Celui qui doute

Vieillir c’est aller vers l’essentiel, c’est-à-dire vers le Néant, se désincarner jusqu’à l’os, jusqu’à la partie la plus minérale de notre être.

 

Bien que doté d’un tempérament mystique – faut-il d’ailleurs écrire ici « doté », ou peut-être plus justement « encombré » ? –, je reste un esprit areligieux ; et si, tout gamin, j’ai souhaité être « enfant de chœur » – confondant sans doute enfant de chœur et enfant de cœur – et servir le curé de ma paroisse à l’office, c’était déjà avec ce tempérament revêche, ce besoin de croire empêché par un sens trop critique et un esprit libertaire. Oui, je n’aime pas les religions, car, non seulement elles nous distraient de l’essentiel, qui reste de se battre tous les jours, pieds à pieds, jusqu’à notre dernier souffle, pour rendre à l’homme sa dignité et à nos sociétés leur humanité, mais elles nous mentent et jouent d’ambiguïtés qui conviennent mal à l’étroitesse de ma raison. Et de ce point de vue, pour ne parler que d’elles, l’islamique et la chrétienne sont sœurs. L’Islam cultive de manière permanente ses deux visages, celui d’un islam des lumières, tolérant, ouvert à la modernité et compatible avec la démocratie ; et plus celui d’un islam conquérant, dont la charia reste l’alpha et l’oméga, c’est-à-dire l’essence et le but, et la théocratie le seul système politique qui lui aille. Quant à l’autre, suivez mon regard qui se porte avec affection et horreur vers ce corps éventré qui pend au bois, elle nous donne à aimer un dieu qui à la fois serait père et juge ; et qui, donc, aurait la prétention de nous considérer comme ses enfants, c’est-à-dire au sens premier du terme, nous aimer ; et qui dans le même temps, ou plus tard, ce qui ne change rien, nous jugerait. Mais cela ne tient pas : on ne peut, tout omnipotent soit-on, et quoiqu’en dise notre morale, « chrétienne », tout à la fois aimer et juger.

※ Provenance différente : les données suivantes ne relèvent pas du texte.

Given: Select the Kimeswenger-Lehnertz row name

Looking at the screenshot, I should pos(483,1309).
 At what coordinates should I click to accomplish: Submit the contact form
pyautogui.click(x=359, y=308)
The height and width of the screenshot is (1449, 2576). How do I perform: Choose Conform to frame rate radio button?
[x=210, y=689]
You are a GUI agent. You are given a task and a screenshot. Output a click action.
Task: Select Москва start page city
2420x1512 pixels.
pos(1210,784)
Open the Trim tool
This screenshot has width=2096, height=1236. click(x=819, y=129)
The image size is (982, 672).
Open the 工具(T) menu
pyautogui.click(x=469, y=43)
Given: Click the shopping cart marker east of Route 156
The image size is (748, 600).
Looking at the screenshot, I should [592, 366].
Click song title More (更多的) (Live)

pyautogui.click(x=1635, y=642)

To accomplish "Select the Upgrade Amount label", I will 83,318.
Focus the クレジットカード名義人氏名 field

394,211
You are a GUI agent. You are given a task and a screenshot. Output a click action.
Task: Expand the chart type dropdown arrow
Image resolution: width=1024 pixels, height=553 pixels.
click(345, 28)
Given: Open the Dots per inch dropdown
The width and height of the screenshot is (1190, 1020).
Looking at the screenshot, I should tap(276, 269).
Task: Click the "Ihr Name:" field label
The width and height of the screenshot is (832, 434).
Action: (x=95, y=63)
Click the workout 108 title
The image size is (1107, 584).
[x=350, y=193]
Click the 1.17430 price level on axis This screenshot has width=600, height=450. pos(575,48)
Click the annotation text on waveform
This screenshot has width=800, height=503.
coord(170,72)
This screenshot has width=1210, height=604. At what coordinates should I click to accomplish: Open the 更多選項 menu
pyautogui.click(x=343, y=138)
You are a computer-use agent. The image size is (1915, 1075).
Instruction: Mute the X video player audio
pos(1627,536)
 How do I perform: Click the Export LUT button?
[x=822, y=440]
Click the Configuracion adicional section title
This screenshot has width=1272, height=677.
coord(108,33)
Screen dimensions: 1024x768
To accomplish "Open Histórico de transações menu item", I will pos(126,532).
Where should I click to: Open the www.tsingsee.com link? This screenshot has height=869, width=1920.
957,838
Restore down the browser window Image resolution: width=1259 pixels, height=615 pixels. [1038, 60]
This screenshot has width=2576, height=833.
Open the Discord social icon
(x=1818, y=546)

Tempérament mystique, esprit trop étroit et Mécréant toujours, par conformation congénitale ; non pas homme-de-peu-de-foi mais bien, homme-sans-foi. Je ne crois ni à la matière ni aux lendemains qui chantent. Quel rapport ? Aucun ! mais c’est pour dire :  je ne suis ni matérialiste ni spiritualiste, et ne crois pas à la providence. Polnareff chantait dans ma jeunesse – c’était aussi la sienne, ce temps béni quand mon corps irrigué de désirs se croyait un destin : « On ira tous au paradis ! ». Non, je crois que nous n’irons nulle part, sauf peut-être les uns dans un trou, quand les autres s’en iront en fumée ; et le paradis comme l’enfer, c’est ici ou nulle part ailleurs. Je me méfie des idéologies, religieuses ou politiques, tout en restant idéaliste, mais sans y croire vraiment ; et si je refuse toute morale, c’est pour m’accrocher comme un mollusque à son rocher, à des principes d’un autre temps ; et je préfèrerais parfois mourir plutôt que de céder sur ce qui me parait essentiel et que les autres trouvent dérisoire et regardent avec ces yeux qui semblent dire : « Et alors, il est où le problème ? ». Il est sans doute que certains mollusques ne peuvent vivre sans leur rocher alors que d’autres se laissent, sans dommages, rouler par la vague.